Deputy Director and Senior Fellow, Global Health Policy Center and Senior Fellow, Americas Program
In previous posts I have focused on the challenge of gender-based violence in Latin America and the Caribbean, noting the high percentage of women in the region reporting some form of psychological, physical, or sexual abuse by spouses or intimate partners. I also highlighted the importance of programs that empower girls and women through education and income-generating activities; raise family and community awareness about gender-based violence; encourage police and social services agencies to both enforce laws against gender-based violence and protect and support victims of abuse; and inform policy makers about the negative social, political, and economic implications of gender-based violence in the region.
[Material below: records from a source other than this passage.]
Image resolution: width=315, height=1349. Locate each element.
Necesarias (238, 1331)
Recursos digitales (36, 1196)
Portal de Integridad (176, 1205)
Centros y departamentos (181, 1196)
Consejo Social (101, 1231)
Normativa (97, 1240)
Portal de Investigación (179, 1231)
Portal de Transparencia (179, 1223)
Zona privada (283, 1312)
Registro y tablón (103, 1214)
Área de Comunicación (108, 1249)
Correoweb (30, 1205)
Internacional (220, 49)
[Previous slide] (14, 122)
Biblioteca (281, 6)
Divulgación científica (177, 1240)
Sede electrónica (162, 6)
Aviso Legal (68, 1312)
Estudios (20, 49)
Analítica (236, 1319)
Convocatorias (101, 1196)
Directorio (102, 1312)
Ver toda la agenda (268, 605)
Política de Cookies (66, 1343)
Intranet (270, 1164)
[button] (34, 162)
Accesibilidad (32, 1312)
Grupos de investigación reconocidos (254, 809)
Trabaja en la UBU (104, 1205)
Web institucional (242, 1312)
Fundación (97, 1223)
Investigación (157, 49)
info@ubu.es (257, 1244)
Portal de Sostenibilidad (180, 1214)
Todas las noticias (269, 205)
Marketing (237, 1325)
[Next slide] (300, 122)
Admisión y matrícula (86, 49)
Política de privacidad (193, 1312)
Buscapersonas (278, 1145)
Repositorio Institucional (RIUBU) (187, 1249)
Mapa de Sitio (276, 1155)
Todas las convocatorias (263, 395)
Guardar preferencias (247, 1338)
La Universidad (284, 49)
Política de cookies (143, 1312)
These educational, legal, and policy approaches can have a direct and positive impact on the lives of women and girls in Latin America and the Caribbean – and beyond.
Today I want to highlight what might seem to be an indirect approach to preventing gender-based violence, but which has proven to be extraordinarily important in a variety of settings: ensuring access to drinking water and sanitation facilities.
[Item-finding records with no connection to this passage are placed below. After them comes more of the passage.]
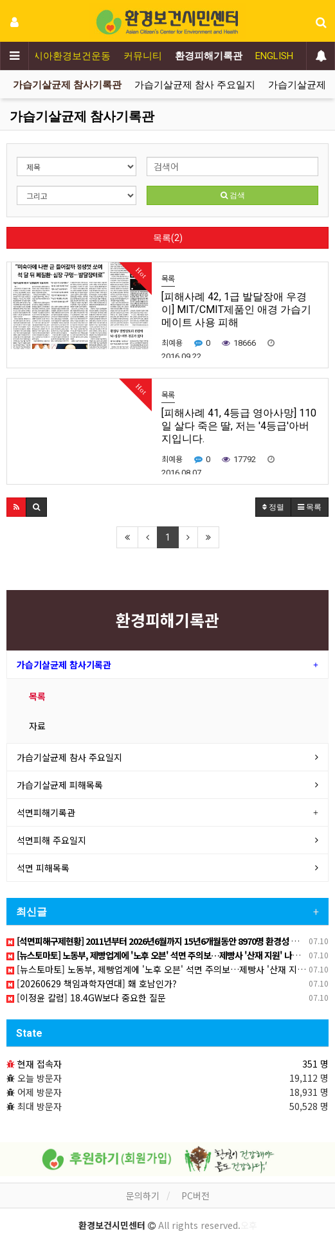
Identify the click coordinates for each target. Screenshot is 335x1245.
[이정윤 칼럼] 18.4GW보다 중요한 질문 (86, 997)
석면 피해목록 (43, 867)
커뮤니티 (142, 56)
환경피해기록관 (208, 56)
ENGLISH (274, 56)
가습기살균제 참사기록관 (67, 85)
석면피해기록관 (46, 812)
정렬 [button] (273, 507)
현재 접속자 (39, 1063)
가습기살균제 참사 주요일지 (194, 85)
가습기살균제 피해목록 (60, 784)
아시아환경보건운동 (67, 56)
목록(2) (168, 238)
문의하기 (142, 1195)
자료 (37, 725)
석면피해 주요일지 (51, 840)
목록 (37, 696)
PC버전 (195, 1195)
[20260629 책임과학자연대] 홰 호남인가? (91, 983)
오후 (248, 1225)
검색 (233, 195)
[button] (16, 507)
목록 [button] (309, 507)
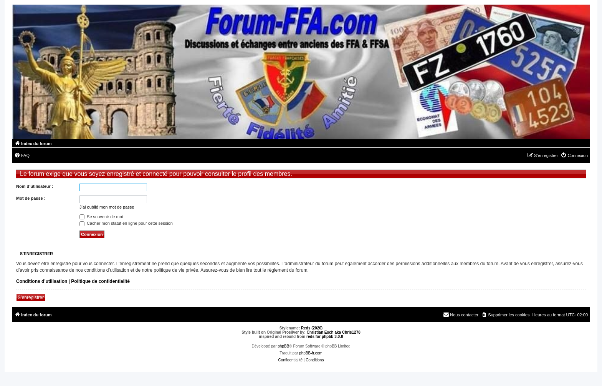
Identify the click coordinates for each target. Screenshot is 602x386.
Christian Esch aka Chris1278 (334, 332)
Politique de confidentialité (100, 281)
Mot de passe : (30, 198)
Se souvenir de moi (101, 216)
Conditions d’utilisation (41, 281)
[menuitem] (22, 155)
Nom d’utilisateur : (34, 186)
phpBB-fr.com (310, 353)
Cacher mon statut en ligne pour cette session (126, 223)
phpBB (283, 346)
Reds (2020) (311, 328)
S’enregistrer (31, 297)
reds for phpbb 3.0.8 (324, 336)
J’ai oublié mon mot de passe (106, 207)
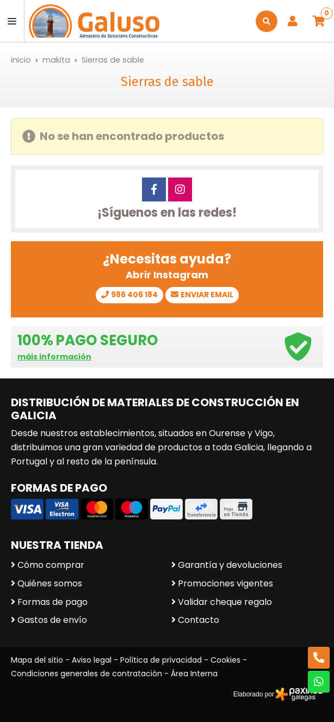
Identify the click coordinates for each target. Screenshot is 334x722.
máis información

In many developing countries, girls and women bear the burden of fetching water for household use. They travel great distances to wells or boreholes, wait in long lines for their turn to collect water, and then lug heavy buckets or jerry cans several miles back to their communities. Beyond the educational and occupational opportunities lost to lengthy hours spent walking and waiting, girls and women face violence and sexual abuse while visiting water sources, as well. One study at a Sudanese refugee camp in northern Uganda revealed that when girls had to wait long hours at a distant borehole to fill their water cans, they became vulnerable to rape and were often rejected by their families following an attack. When there are no sanitation facilities within a camp or community, women may decide to wait until nightfall to travel some distance away from the camp to relieve themselves in private; however, this, too, leaves them vulnerable to violence. The lack of sanitation facilities for girls at schools leads families to keep their daughters at home out of fear that they will face violence within the educational setting. Indeed, a study in Bangladesh showed that implementing separate sanitation facilities within schools for boys and girls boosted girls’ attendance by 11% per year between 1992 and 1999. The UN Inter-Agency Standing Committee guidelines on preventing and responding to sexual violence in Haiti following the January 12, 2010 earthquake recommend involving women in the selection of sites for water and sanitation facilities to ensure their safety and security.
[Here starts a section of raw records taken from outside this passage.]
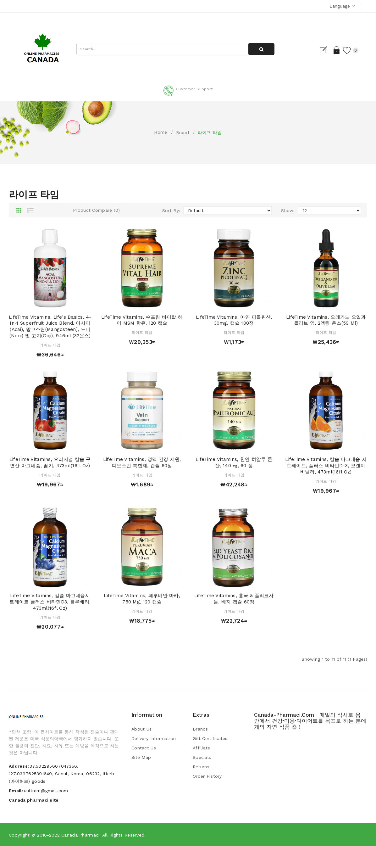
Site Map (141, 757)
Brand (182, 132)
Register (324, 50)
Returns (201, 766)
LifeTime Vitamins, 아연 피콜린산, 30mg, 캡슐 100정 (234, 320)
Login (335, 50)
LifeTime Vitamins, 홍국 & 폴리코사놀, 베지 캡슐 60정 (234, 599)
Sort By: (171, 210)
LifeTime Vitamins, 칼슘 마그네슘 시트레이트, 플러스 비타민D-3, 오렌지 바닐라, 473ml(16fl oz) (326, 466)
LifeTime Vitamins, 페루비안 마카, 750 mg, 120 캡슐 (142, 599)
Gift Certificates (210, 738)
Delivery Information (153, 738)
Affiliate (201, 747)
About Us (141, 728)
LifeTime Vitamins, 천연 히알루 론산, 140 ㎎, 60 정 (234, 462)
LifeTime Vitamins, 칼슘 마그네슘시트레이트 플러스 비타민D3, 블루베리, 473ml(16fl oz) (50, 602)
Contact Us (143, 747)
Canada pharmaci (80, 835)
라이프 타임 (210, 132)
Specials (202, 757)
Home (160, 132)
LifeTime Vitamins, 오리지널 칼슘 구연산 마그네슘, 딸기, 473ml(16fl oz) (50, 462)
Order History (207, 776)
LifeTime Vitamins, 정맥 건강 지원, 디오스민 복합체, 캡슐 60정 (142, 462)
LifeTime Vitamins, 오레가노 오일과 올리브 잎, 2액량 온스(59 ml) (326, 320)
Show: (288, 210)
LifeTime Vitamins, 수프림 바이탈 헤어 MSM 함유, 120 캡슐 (142, 320)
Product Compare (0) (96, 210)
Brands (200, 728)
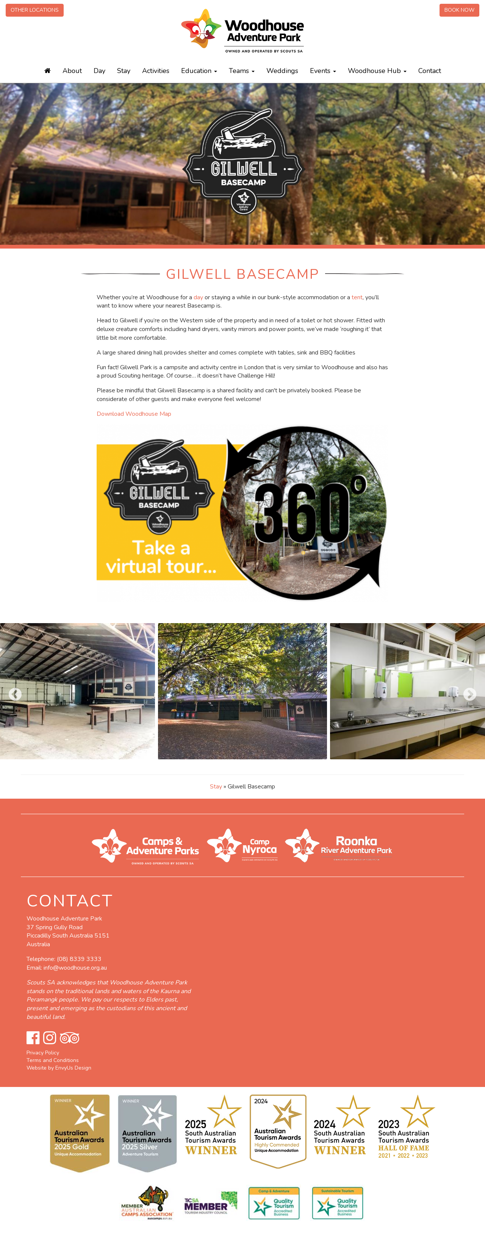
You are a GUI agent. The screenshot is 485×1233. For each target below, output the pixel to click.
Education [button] (199, 70)
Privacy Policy (43, 1052)
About (72, 70)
The international community has a strong role to play in addressing global water and sanitation challenges and the links to gender-based violence. A recent documentary by the Chronicles Group features discussion about the links between water scarcity and gender-based violence and the potential for international action, including that by the U.S. government, to address the water and sanitation needs of the 1 billion who do not have access to safe drinking water and the 2 billion who lack access to sanitation. Next week marks the fifth anniversary of the Senator Paul Simon Water for the Poor Act, which makes providing water and sanitation facilities to the world’s most vulnerable populations an explicit component of U.S. foreign policy. The Act recognizes that the burden of collecting water often falls on women and children and promotes water and sanitation access as an aspect of women’s empowerment. Since 2005 the U.S. Department of State has reported on U.S. agencies’ overseas water and sanitation investments, and in 2010 reported obligations of $774 million in FY2009. Currently the proposed Senator Paul Simon Water for the World Act, which would expand current U.S. activities related to international water and sanitation challenges, is pending in Congress. Having passed the Senate in September of this year, it awaits action within the House of Representatives.